One of the most compelling aspects of Moody's work lies in illuminating the endemic condition of racism.  It is not merely a condition that plagues Whites in their interactions with people of color.  Moody's work shows how people of color replicated the same structure of evil in many of their interactions with one another.  Moody, who is dark skinned, details a setting in Mississippi where lighter skinned people of color look down on those who are different than them.  Anne nearly rejects the scholarship she receives because she perceives the lighter skinned students as possessing the propensity to discriminate against her.  These attitudes are enhanced by Miss Pearl, whose skin is lighter than Anne's mother and whose hair is straight.  Raymond's mother uses skin color as a reason to dislike Anne's mother.  In this setting, one sees how Anne articulates the realities of race, even amongst people of color.  

Racism is shown to be an evil that Whites perpetrate upon people of color.
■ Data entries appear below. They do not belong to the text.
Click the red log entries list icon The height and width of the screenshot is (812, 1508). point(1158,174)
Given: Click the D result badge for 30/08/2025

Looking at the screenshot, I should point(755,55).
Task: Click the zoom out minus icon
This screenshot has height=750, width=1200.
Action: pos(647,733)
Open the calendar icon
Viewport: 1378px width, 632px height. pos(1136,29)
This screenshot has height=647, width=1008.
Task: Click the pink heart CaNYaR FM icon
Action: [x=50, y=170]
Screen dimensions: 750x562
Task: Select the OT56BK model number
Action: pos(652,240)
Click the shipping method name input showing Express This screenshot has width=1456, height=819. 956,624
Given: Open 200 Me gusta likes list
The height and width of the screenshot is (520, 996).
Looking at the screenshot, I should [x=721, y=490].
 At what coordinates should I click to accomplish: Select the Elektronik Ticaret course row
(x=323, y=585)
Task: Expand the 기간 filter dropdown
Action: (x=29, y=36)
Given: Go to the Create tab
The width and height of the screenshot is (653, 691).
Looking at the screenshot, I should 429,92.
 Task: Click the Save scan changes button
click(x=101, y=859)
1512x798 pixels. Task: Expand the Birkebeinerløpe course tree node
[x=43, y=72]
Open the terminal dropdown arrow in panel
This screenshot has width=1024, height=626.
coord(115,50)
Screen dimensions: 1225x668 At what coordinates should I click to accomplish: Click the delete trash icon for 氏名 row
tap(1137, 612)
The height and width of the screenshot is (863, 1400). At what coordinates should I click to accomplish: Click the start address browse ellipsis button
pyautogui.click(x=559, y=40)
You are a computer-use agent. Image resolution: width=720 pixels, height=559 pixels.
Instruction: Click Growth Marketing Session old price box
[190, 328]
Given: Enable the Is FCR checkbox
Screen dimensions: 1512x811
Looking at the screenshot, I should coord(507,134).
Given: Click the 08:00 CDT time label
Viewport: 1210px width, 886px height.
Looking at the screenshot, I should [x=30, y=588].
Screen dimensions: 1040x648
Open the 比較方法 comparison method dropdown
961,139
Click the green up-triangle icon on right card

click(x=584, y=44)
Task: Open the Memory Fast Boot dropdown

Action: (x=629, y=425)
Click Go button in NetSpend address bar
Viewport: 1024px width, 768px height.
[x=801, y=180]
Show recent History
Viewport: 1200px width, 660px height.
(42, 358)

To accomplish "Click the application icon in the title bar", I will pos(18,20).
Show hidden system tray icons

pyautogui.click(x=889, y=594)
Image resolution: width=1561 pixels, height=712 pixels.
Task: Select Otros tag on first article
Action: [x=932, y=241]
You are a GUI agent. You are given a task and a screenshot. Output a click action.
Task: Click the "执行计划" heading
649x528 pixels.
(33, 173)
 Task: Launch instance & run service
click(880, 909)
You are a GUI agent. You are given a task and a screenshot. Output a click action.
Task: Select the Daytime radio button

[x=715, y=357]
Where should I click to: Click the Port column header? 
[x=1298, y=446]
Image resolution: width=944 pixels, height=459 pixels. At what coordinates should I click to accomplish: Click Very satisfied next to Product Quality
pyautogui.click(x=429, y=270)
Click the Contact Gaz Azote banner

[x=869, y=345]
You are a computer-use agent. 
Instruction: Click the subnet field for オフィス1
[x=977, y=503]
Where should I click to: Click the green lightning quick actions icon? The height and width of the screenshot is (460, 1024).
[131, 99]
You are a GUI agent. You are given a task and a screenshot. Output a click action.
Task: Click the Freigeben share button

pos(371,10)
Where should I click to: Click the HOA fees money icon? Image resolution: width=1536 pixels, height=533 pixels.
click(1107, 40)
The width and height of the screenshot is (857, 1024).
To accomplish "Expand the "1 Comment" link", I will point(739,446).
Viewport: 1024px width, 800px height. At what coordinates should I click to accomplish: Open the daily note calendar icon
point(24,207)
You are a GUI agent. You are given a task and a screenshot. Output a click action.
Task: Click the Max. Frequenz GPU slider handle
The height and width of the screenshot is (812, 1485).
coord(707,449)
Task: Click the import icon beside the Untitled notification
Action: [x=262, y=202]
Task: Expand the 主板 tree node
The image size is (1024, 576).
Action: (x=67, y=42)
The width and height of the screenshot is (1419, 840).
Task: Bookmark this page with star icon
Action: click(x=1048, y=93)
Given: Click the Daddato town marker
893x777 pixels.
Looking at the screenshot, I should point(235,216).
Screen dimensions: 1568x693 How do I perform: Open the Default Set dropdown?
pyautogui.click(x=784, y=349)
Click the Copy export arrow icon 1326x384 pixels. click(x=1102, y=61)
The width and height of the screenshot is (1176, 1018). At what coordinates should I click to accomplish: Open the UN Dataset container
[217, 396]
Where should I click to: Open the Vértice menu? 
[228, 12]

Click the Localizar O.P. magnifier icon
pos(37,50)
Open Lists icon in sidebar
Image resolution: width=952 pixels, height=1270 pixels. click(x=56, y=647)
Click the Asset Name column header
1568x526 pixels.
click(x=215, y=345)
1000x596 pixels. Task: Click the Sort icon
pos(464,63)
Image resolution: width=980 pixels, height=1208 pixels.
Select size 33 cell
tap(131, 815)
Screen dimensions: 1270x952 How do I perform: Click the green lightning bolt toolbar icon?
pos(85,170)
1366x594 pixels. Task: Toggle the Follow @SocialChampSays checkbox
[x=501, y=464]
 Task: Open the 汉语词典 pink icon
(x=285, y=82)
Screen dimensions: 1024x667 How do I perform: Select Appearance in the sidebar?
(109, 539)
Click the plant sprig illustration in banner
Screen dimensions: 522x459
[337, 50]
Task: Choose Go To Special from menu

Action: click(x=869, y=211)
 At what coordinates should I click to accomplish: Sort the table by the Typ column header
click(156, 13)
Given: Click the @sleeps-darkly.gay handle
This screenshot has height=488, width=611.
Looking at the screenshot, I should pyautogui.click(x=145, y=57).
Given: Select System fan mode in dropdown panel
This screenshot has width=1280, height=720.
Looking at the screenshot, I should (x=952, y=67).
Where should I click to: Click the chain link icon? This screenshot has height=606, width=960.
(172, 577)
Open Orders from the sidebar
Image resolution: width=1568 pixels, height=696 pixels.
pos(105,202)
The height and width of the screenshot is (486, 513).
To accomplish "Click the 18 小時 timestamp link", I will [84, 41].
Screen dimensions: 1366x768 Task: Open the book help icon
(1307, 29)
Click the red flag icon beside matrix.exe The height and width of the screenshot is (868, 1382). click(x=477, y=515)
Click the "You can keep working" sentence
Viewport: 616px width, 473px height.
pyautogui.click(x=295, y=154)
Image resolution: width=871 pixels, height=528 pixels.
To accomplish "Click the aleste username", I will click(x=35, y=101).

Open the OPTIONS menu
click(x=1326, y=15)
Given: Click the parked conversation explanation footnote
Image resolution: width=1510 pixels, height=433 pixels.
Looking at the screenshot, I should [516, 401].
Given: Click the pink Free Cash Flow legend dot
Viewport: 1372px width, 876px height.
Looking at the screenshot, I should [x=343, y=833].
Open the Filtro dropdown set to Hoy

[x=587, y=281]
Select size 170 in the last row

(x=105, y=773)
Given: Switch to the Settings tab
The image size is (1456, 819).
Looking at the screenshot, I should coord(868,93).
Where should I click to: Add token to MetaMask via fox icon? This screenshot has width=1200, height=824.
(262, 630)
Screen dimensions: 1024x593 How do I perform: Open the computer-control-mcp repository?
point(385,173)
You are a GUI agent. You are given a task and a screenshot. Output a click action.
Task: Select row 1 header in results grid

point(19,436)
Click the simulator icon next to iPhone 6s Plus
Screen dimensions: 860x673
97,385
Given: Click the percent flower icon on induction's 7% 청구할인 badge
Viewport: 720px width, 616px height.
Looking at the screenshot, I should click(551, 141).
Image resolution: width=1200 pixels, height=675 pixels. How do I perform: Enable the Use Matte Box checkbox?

What is interesting is that Moody shows it to be a condition that replicates itself within people of color.  Moody's work is insightful because of this complex view of race.  It is a view in which people of color possess its poison within themselves.  As they have been the recipients of racial abuse, Moody makes the argument that they perpetrate this abuse amongst others.  In depicting racism in this light, a condition in which people of color create divisions amongst themselves as a result of skin color, the dehumanizing effect of racial prejudice emerges.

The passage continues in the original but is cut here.